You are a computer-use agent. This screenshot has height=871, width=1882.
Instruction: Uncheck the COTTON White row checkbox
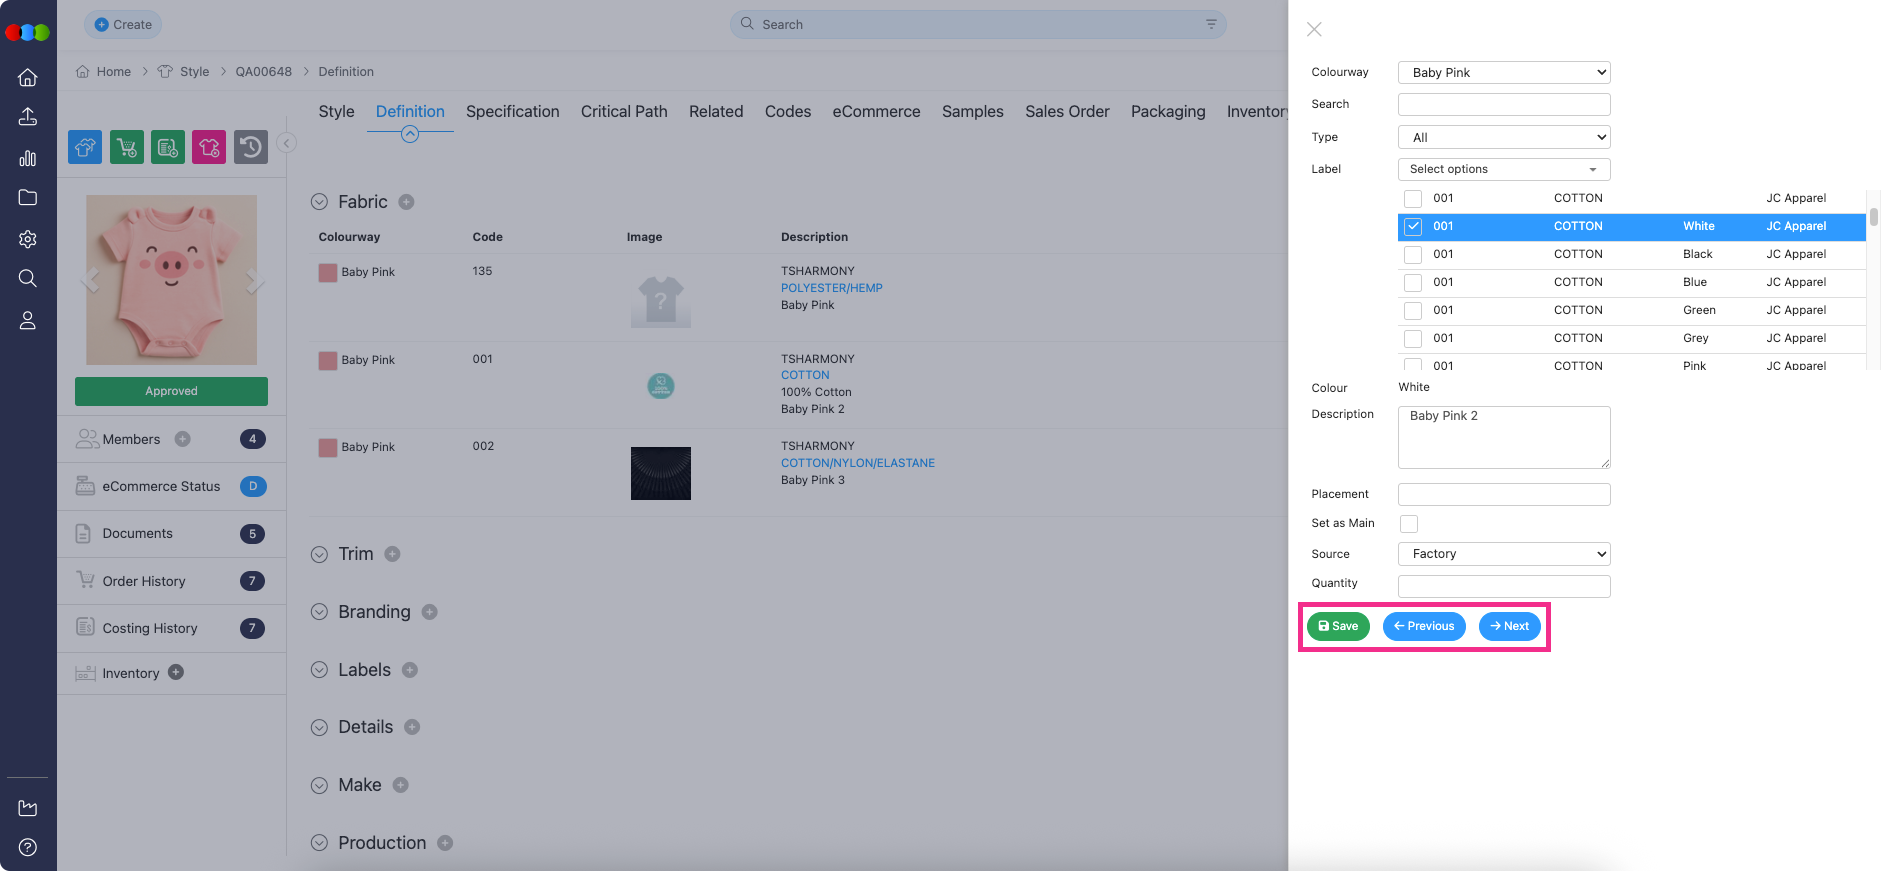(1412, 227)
---
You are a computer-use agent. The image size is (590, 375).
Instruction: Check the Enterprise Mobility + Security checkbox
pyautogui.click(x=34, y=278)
--
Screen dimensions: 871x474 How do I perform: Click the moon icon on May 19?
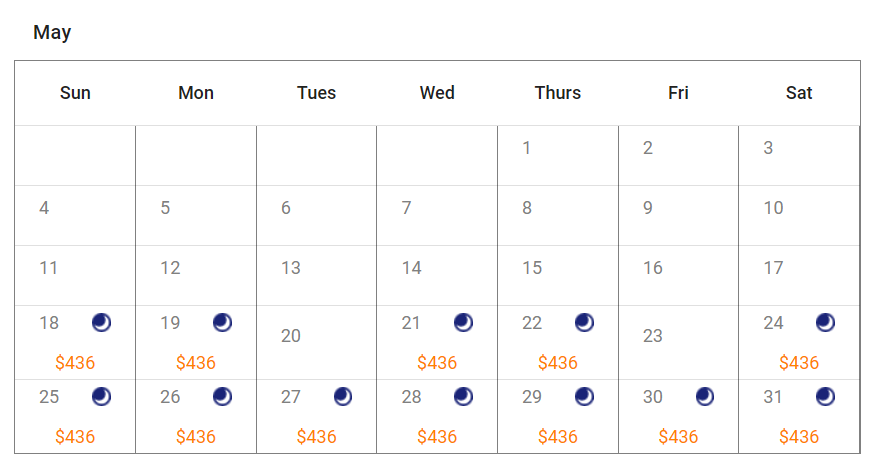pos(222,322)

● Work to complete:
Find each line of the data above that holds the word "computer", then copy it.

● Problem solution:
You are a computer-use agent. This screenshot has height=871, width=1882.
You are a computer-use agent. The image size is (590, 375).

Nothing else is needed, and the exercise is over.